It's just another night in the ER of a large Berlin teaching hospital when a patient is delivered in an ambulance dead on arrival from undetermined causes. Dr. Felix Hoffman signs a death certificate that will call for an autopsy, only to discover later that a second death certificate stating "natural causes" has been substituted for his original. As a conscientious and curious professional, Felix wants to know why. Soon he and his mathematician girlfriend Celine uncover international intrigue involving accounting irregularities, money laundering, and more deaths before Felix finds an ingenious resolution that will keep him alive and his hospital in operation.
Felix, who narrates the book, is a likeable protagonist with a nice understated sense of humor. I only laughed out loud twice, but he made me smile a lot. The ending took me by surprise, but it worked.

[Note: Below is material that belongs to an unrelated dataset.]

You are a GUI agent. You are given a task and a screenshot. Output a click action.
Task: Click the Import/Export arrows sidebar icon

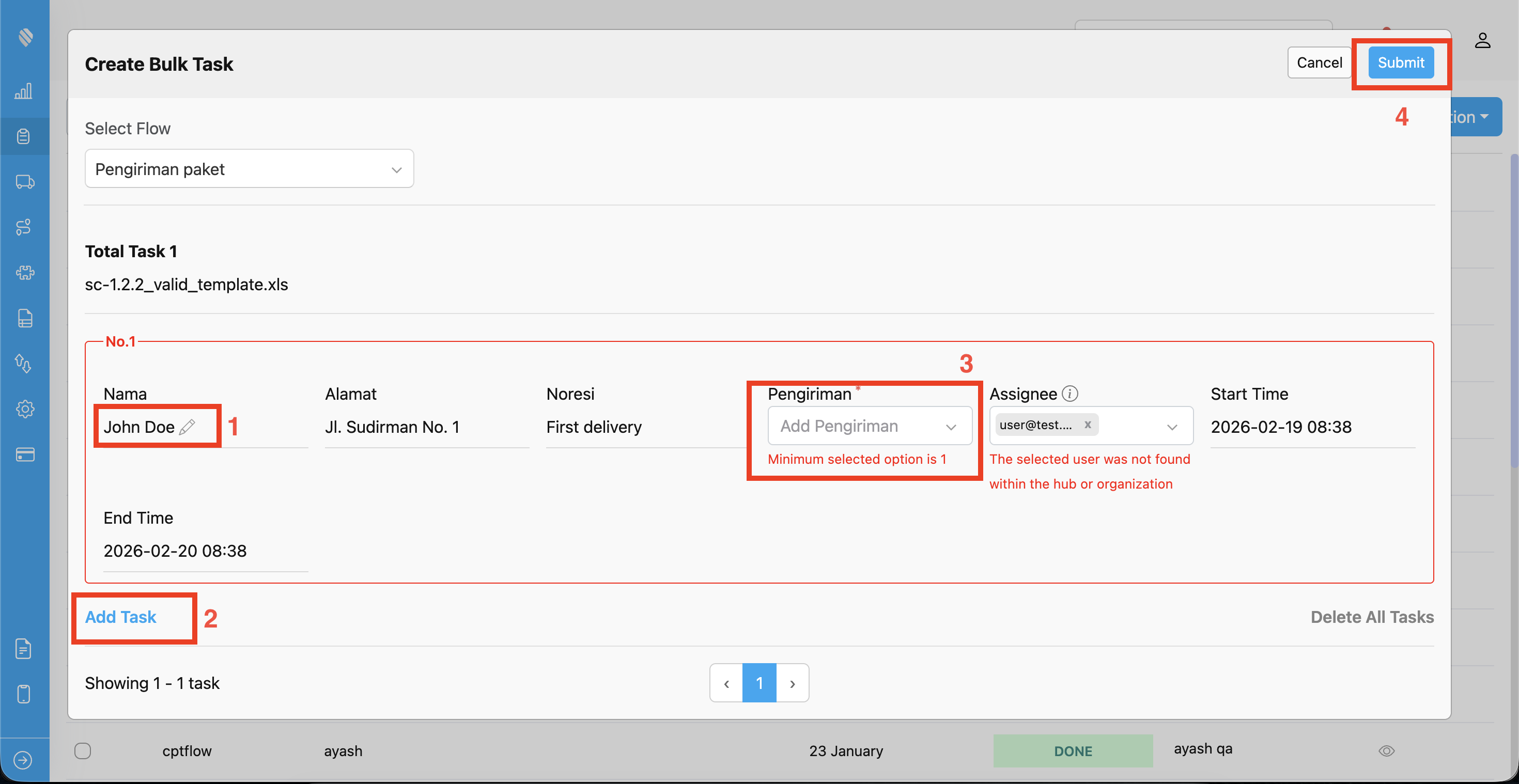click(x=24, y=364)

Overall the book was enjoyable, but it has its flaws. The first part of the book was more a story of hospital life and hospital politics (which I found interesting) than a suspense tale, and Felix's tenacious pursuit of the issue of the death certificate seemed a bit excessive, especially given all the emphasis on how overworked the doctors were. The first body, other than that of the original ER patient, does not turn up until page 134.
One of the most interesting features of this book was the setting, but it was also confusing. It was interesting to compare German health care practices to what I am familiar with in the US.( I was especially amused by how quickly ER patients seem to be seen compared to my own local hospital!